(WORK TO COMPLETE) The output must match the entries below exactly.

(DATA FOR THIS EXERCISE)
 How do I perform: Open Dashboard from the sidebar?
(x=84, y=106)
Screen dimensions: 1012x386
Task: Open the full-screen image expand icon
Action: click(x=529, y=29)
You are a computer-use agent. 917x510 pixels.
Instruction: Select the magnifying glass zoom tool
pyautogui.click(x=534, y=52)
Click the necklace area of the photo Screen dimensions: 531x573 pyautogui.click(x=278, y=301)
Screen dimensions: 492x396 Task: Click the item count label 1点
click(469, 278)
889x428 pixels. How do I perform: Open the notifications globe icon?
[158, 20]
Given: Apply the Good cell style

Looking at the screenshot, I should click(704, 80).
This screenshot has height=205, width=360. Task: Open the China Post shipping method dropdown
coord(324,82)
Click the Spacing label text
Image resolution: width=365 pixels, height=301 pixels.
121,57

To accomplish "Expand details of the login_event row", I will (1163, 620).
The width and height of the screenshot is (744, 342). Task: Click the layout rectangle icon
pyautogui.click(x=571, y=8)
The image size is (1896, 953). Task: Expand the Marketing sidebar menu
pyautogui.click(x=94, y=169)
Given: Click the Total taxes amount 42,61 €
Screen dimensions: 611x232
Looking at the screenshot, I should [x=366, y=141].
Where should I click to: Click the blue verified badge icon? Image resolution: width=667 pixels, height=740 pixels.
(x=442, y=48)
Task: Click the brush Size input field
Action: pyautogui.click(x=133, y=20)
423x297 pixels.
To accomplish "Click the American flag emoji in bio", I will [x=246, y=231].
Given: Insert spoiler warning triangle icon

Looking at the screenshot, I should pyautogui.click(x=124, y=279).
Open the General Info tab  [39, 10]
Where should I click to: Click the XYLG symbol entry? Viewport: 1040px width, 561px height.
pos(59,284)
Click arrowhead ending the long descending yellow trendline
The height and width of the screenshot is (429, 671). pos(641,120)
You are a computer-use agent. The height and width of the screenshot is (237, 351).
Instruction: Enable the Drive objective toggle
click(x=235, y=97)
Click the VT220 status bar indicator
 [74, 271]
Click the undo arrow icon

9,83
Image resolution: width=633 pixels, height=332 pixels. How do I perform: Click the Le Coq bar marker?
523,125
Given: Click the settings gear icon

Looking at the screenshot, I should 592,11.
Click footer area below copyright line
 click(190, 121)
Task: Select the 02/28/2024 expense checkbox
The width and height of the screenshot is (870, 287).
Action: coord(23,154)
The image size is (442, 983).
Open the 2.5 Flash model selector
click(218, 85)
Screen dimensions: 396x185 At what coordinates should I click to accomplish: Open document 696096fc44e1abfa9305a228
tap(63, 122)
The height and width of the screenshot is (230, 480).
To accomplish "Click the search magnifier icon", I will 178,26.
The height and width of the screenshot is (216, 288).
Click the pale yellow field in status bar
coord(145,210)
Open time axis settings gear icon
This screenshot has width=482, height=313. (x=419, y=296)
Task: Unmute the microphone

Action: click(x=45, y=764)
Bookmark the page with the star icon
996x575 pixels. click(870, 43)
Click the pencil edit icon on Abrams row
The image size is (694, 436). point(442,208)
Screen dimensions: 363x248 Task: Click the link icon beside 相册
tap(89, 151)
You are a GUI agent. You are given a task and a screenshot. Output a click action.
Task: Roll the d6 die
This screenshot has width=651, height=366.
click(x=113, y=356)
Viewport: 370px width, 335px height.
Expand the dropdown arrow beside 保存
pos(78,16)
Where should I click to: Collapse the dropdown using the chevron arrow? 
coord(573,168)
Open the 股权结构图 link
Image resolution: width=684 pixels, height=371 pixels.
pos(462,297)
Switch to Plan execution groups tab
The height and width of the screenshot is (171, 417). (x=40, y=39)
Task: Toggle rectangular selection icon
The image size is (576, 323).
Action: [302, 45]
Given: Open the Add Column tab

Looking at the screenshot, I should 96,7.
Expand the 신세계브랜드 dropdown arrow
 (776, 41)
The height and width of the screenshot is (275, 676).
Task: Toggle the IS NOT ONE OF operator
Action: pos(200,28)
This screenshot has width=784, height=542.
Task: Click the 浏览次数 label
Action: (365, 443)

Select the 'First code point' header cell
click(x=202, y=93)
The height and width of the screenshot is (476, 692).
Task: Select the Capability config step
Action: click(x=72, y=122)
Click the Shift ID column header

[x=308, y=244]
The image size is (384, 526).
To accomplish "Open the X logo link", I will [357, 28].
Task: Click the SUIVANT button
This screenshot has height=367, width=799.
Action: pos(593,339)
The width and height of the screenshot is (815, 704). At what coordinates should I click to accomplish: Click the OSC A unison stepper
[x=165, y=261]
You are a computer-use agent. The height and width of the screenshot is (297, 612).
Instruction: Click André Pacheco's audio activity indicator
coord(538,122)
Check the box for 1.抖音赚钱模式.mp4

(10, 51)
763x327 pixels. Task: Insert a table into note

(EXERCISE OUTPUT)
 How do I perform: Open Dashboard from the sidebar?
(x=84, y=106)
Screen dimensions: 1012x386
Task: Open the full-screen image expand icon
Action: click(x=529, y=29)
You are a computer-use agent. 917x510 pixels.
Instruction: Select the magnifying glass zoom tool
pyautogui.click(x=534, y=52)
Click the necklace area of the photo Screen dimensions: 531x573 pyautogui.click(x=278, y=301)
Screen dimensions: 492x396 Task: Click the item count label 1点
click(469, 278)
889x428 pixels. How do I perform: Open the notifications globe icon?
[158, 20]
Given: Apply the Good cell style

Looking at the screenshot, I should click(704, 80).
This screenshot has height=205, width=360. Task: Open the China Post shipping method dropdown
coord(324,82)
Click the Spacing label text
Image resolution: width=365 pixels, height=301 pixels.
121,57

To accomplish "Expand details of the login_event row", I will (1163, 620).
The width and height of the screenshot is (744, 342). Task: Click the layout rectangle icon
pyautogui.click(x=571, y=8)
The image size is (1896, 953). Task: Expand the Marketing sidebar menu
pyautogui.click(x=94, y=169)
Given: Click the Total taxes amount 42,61 €
Screen dimensions: 611x232
Looking at the screenshot, I should [x=366, y=141].
Where should I click to: Click the blue verified badge icon? Image resolution: width=667 pixels, height=740 pixels.
(x=442, y=48)
Task: Click the brush Size input field
Action: pyautogui.click(x=133, y=20)
423x297 pixels.
To accomplish "Click the American flag emoji in bio", I will [x=246, y=231].
Given: Insert spoiler warning triangle icon

Looking at the screenshot, I should pyautogui.click(x=124, y=279).
Open the General Info tab  [39, 10]
Where should I click to: Click the XYLG symbol entry? Viewport: 1040px width, 561px height.
pos(59,284)
Click arrowhead ending the long descending yellow trendline
The height and width of the screenshot is (429, 671). pos(641,120)
You are a computer-use agent. The height and width of the screenshot is (237, 351).
Instruction: Enable the Drive objective toggle
click(x=235, y=97)
Click the VT220 status bar indicator
 [74, 271]
Click the undo arrow icon

9,83
Image resolution: width=633 pixels, height=332 pixels. How do I perform: Click the Le Coq bar marker?
523,125
Given: Click the settings gear icon

Looking at the screenshot, I should 592,11.
Click footer area below copyright line
 click(190, 121)
Task: Select the 02/28/2024 expense checkbox
The width and height of the screenshot is (870, 287).
Action: coord(23,154)
The image size is (442, 983).
Open the 2.5 Flash model selector
click(218, 85)
Screen dimensions: 396x185 At what coordinates should I click to accomplish: Open document 696096fc44e1abfa9305a228
tap(63, 122)
The height and width of the screenshot is (230, 480).
To accomplish "Click the search magnifier icon", I will 178,26.
The height and width of the screenshot is (216, 288).
Click the pale yellow field in status bar
coord(145,210)
Open time axis settings gear icon
This screenshot has width=482, height=313. (x=419, y=296)
Task: Unmute the microphone

Action: click(x=45, y=764)
Bookmark the page with the star icon
996x575 pixels. click(870, 43)
Click the pencil edit icon on Abrams row
The image size is (694, 436). point(442,208)
Screen dimensions: 363x248 Task: Click the link icon beside 相册
tap(89, 151)
You are a GUI agent. You are given a task and a screenshot. Output a click action.
Task: Roll the d6 die
This screenshot has width=651, height=366.
click(x=113, y=356)
Viewport: 370px width, 335px height.
Expand the dropdown arrow beside 保存
pos(78,16)
Where should I click to: Collapse the dropdown using the chevron arrow? 
coord(573,168)
Open the 股权结构图 link
Image resolution: width=684 pixels, height=371 pixels.
pos(462,297)
Switch to Plan execution groups tab
The height and width of the screenshot is (171, 417). (x=40, y=39)
Task: Toggle rectangular selection icon
The image size is (576, 323).
Action: [302, 45]
Given: Open the Add Column tab

Looking at the screenshot, I should 96,7.
Expand the 신세계브랜드 dropdown arrow
 (776, 41)
The height and width of the screenshot is (275, 676).
Task: Toggle the IS NOT ONE OF operator
Action: pos(200,28)
This screenshot has width=784, height=542.
Task: Click the 浏览次数 label
Action: (365, 443)

Select the 'First code point' header cell
click(x=202, y=93)
The height and width of the screenshot is (476, 692).
Task: Select the Capability config step
Action: click(x=72, y=122)
Click the Shift ID column header

[x=308, y=244]
The image size is (384, 526).
To accomplish "Open the X logo link", I will [357, 28].
Task: Click the SUIVANT button
This screenshot has height=367, width=799.
Action: pos(593,339)
The width and height of the screenshot is (815, 704). At what coordinates should I click to accomplish: Click the OSC A unison stepper
[x=165, y=261]
You are a computer-use agent. The height and width of the screenshot is (297, 612).
Instruction: Click André Pacheco's audio activity indicator
coord(538,122)
Check the box for 1.抖音赚钱模式.mp4

(10, 51)
763x327 pixels. Task: Insert a table into note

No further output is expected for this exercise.